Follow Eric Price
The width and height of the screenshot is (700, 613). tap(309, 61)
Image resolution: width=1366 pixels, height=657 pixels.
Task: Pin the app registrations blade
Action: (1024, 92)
...
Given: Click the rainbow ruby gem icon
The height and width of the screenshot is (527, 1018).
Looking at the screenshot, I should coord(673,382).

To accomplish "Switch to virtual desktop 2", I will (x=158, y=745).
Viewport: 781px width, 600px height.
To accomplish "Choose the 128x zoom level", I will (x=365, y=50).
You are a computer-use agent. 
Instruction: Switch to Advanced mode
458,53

▶ **Exercise prompt**: What lines in the material above contain the word "accomplish"? Copy them out.

▶ **Solution to the problem**:
To accomplish "Switch to virtual desktop 2", I will (x=158, y=745).
To accomplish "Choose the 128x zoom level", I will (x=365, y=50).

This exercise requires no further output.